The problem:
Lay out all of the data below as a numbered list, omitting any blank lines.

The input:
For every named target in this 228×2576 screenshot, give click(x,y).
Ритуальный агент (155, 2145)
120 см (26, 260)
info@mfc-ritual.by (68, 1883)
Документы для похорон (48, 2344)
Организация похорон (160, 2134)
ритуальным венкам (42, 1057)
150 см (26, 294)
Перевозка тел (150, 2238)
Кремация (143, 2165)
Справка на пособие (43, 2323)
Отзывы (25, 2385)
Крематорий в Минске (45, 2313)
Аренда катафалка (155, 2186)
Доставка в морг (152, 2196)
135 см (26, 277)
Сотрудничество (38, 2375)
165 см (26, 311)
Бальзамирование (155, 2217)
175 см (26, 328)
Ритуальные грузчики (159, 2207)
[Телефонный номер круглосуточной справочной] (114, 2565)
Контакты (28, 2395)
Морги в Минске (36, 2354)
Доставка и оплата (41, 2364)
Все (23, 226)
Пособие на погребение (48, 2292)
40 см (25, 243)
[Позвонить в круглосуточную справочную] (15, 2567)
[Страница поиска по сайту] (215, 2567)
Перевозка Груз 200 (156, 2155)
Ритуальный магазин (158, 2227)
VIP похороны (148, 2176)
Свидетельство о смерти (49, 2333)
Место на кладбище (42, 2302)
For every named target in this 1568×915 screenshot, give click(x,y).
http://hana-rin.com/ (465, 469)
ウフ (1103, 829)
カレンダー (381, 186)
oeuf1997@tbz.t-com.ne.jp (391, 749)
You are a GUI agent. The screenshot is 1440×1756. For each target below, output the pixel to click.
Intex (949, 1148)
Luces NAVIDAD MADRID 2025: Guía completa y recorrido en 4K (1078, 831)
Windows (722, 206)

Response to the exercise:
1. For every named target in this 228×2576 screenshot, give click(x,y).
2. Ритуальный агент (155, 2145)
3. 120 см (26, 260)
4. info@mfc-ritual.by (68, 1883)
5. Документы для похорон (48, 2344)
6. Организация похорон (160, 2134)
7. ритуальным венкам (42, 1057)
8. 150 см (26, 294)
9. Перевозка тел (150, 2238)
10. Кремация (143, 2165)
11. Справка на пособие (43, 2323)
12. Отзывы (25, 2385)
13. Крематорий в Минске (45, 2313)
14. Аренда катафалка (155, 2186)
15. Доставка в морг (152, 2196)
16. 135 см (26, 277)
17. Сотрудничество (38, 2375)
18. 165 см (26, 311)
19. Бальзамирование (155, 2217)
20. 175 см (26, 328)
21. Ритуальные грузчики (159, 2207)
22. [Телефонный номер круглосуточной справочной] (114, 2565)
23. Контакты (28, 2395)
24. Морги в Минске (36, 2354)
25. Доставка и оплата (41, 2364)
26. Все (23, 226)
27. Пособие на погребение (48, 2292)
28. 40 см (25, 243)
29. [Позвонить в круглосуточную справочную] (15, 2567)
30. [Страница поиска по сайту] (215, 2567)
31. Перевозка Груз 200 (156, 2155)
32. Ритуальный магазин (158, 2227)
33. VIP похороны (148, 2176)
34. Свидетельство о смерти (49, 2333)
35. Место на кладбище (42, 2302)
36. For every named target in this 1568×915 screenshot, give click(x,y).
37. http://hana-rin.com/ (465, 469)
38. ウフ (1103, 829)
39. カレンダー (381, 186)
40. oeuf1997@tbz.t-com.ne.jp (391, 749)
41. You are a GUI agent. The screenshot is 1440×1756. For each target below, output the pixel to click.
42. Intex (949, 1148)
43. Luces NAVIDAD MADRID 2025: Guía completa y recorrido en 4K (1078, 831)
44. Windows (722, 206)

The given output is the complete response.